● **Task requirements**:
1. In the text on conversational AI, which of the three components is said to be the most advanced?
2. Pick up the text on automating conversational AI right after its last sentence and keep writing.

● **Extract provided**:
┌──
Great, sign me up! So how do I get one? The key is to embrace training (as opposed to coding, crafting, and other manual activities). As long as there is a human in the loop, it is simply impossible to scale an agent platform to this level of personalization. There would be a separate and ongoing development project for every single end user… great job security for developers, but it would have to sell an awful lot of stuff.

To embrace training, we need to dissect what goes into training. Let’s over-simplify the “brain” of a conversational AI for a moment: we have NLU (natural language understanding), DM (dialogue management), and NLG (natural language generation). Want an automatically-produced agent? You have to automate all three of these components.

  • NLU – As of this writing, this is the most advanced component of the three. Today’s products often do incorporate at least some training automation, and that’s been a primary enabler that leads to the assistants that we have now. Improvements will need to include individualized NLU models that continually learn from each user, and the addition of (custom, rapid) language models that can expand upon the normal and ubiquitous day-to-day vocabulary to include trade-specific, hobby-specific, or even made-up terms. Yes, I want Alexa to speak my daughter’s imaginary language with her.
└──
● **Information given**:
┌──
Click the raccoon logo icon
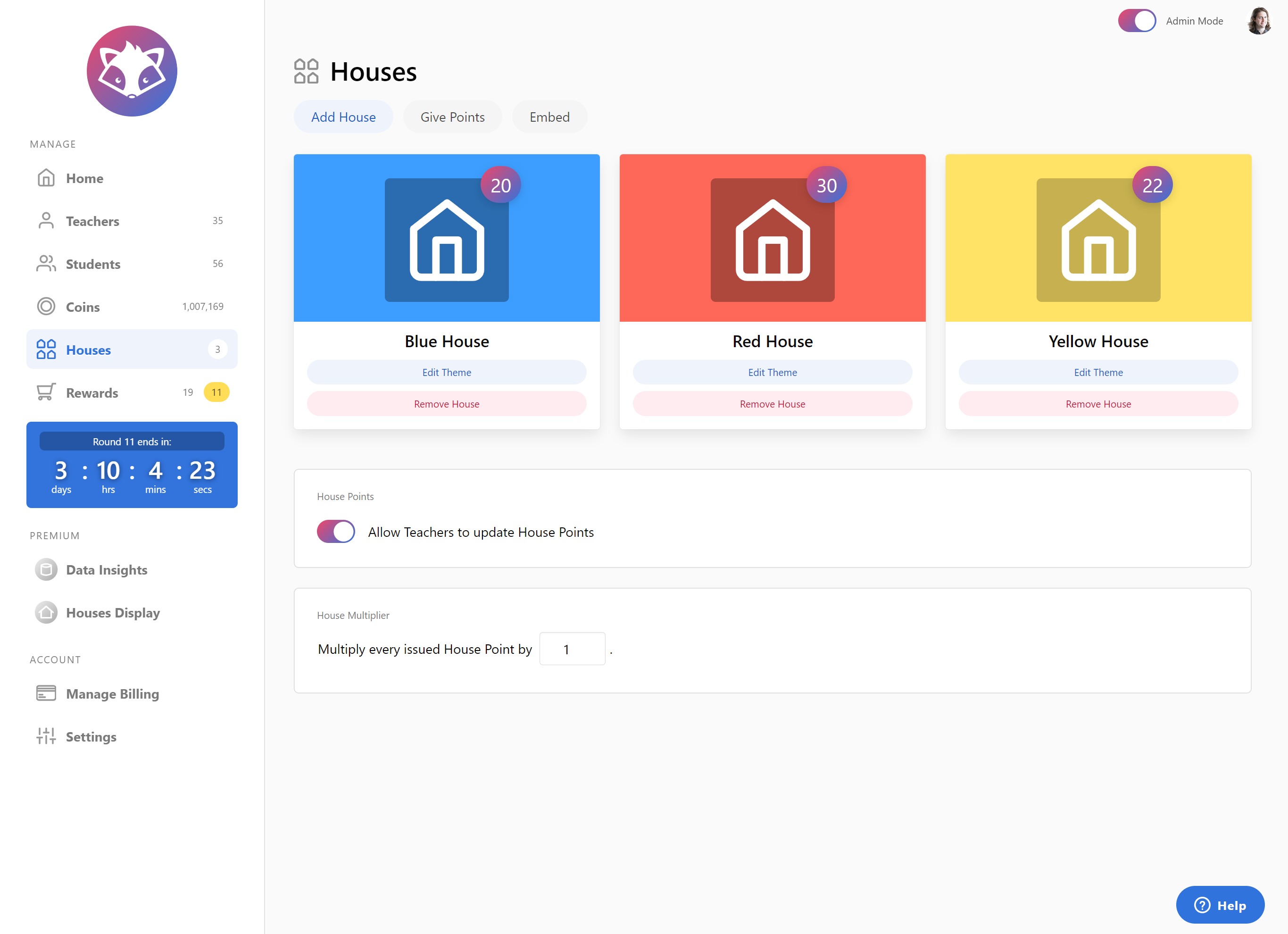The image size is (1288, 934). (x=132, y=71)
└──
┌──
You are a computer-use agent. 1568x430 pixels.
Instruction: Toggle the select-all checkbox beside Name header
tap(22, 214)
└──
● **Results in order**:
1. NLU (natural language understanding).

2.
  • DM – Sorry developers, if we make plugin skills ala Mobile Apps 2.0 then we aren’t going to get anywhere. Dialogues are just too complex, and rules and logic are just too brittle. This cannot be a programming exercise. Agents must learn to establish goals and reason about using conversation to achieve those goals in an automated fashion.
  • NLG – Sorry marketing folks, there isn’t brilliant copy for you to write. The agent needs the flexibility to communicate to the user in the most effective way, and it can’t do that if it’s shackled by canned phrases that “reflect the brand”.

In my experience, most current offerings are focusing on the NLU component – and that’s awesome! But to realize the potential of MicroAgents (yeah, that’s right. MicroAgents. You heard it here first) we need to automate the entire agent, which is easier said than done. But that’s not to say that it’s not going to happen anytime soon – in fact, it might happen sooner than you think.  

Echo, I’m done writing. Post this sucker.

Doh!